You see, you are aware of the clause, but I am aware of its loopholes because i have not disclosed each and every fact related to the case in public.

Spill the beans?! Thats called sharing of knowledge! A law is not a secret treaty or map to a treasure We tried to enlighten you by showing you something. Now it's your turn to reciprocate

What if I say "you have committed a crime, don't ask how/what/why because I can't spill the beans"!!

 

[victor_rambo]

Spill the beans?! Thats called sharing of knowledge! A law is not a secret treaty or map to a treasure We tried to enlighten you by showing you something. Now it's your turn to reciprocate

What if I say "you have committed a crime, don't ask how/what/why because I can't spill the beans"!!

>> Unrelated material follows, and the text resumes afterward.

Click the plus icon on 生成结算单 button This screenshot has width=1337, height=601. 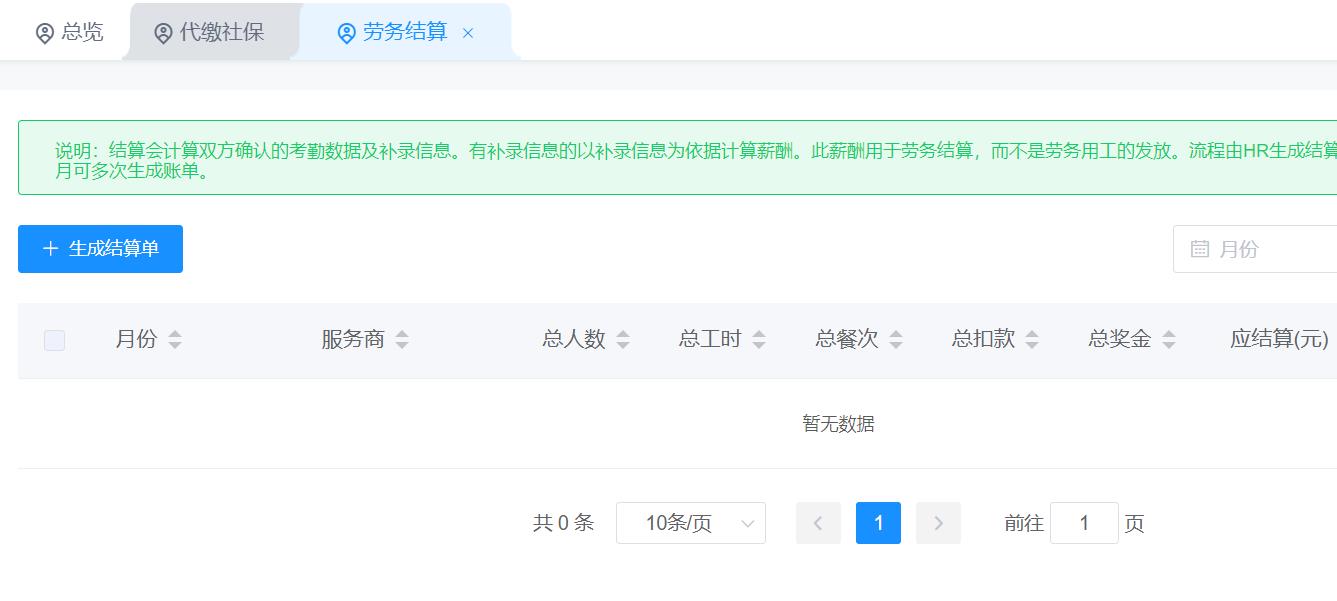pos(51,249)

lol.........bachhe ki jaan le lego kya........

 

[Faun]

Even if its ASP, the same exploit wud work

yours was a xss exploit ?

and what else actually aprat from this ?

I really hav to look through all this, if time permits

 

[tuxfan]

lol.........bachhe ki jaan le lego kya........

Bachcha? Who's a bachcha here? You? Me?

C'mon! What so secretive about a few legal provisions?

 

[Ecko]

Thanks.
Looks like u are an Army Officer

Are yaar ye profile pic galti se meri statement ke saath match ho gayi
I'm not a ARMY OFFICER neither I want my next 7 generation to be part of it
I know they are excellent,brainy,courageous & possess qualities unmatched but let them do their job & let us do ours (Pun Intended)
I'm changing it now

ONTopic :If U Are you holding lectures for SQL Javascript Injection do adjust me 2

 

[victor_rambo]

Are yaar ye profile pic galti se meri statement ke saath match ho gayi
I'm not a ARMY OFFICER neither I want my next 7 generation to be part of it
I know they are excellent,brainy,courageous & possess qualities unmatched but let them do their job & let us do ours (Pun Intended)

ONTopic :If U Are you holding lectures for SQL Javascript Injection do adjust me 2

 

[Ecko]

Yaar U must have got excited(on hacking)happy(after posting here)cheerful(after reading comments)& last but not the least irritated(replying to all)

 

[victor_rambo]

^
One thousand one hundred and ten

 

[blueshift]

IndusNet ki toh poll khol di tune... wah!!

 

[tuxfan]

Rohan, did you miss my post? I just wonder why you are not willing to discuss legal provision about hacking after actually hacking?

If you wish, I can try and get opinion of Mr. Krishna Dhamapurkar, Investigation Office, Cyber Crime Cell at Mumbai or his boss Mr. M. Pawar, Inspector, In-charge of Cyber Crime Cell at Mumbai. May be I can call up or email a link of this thread with a request to post their opinions.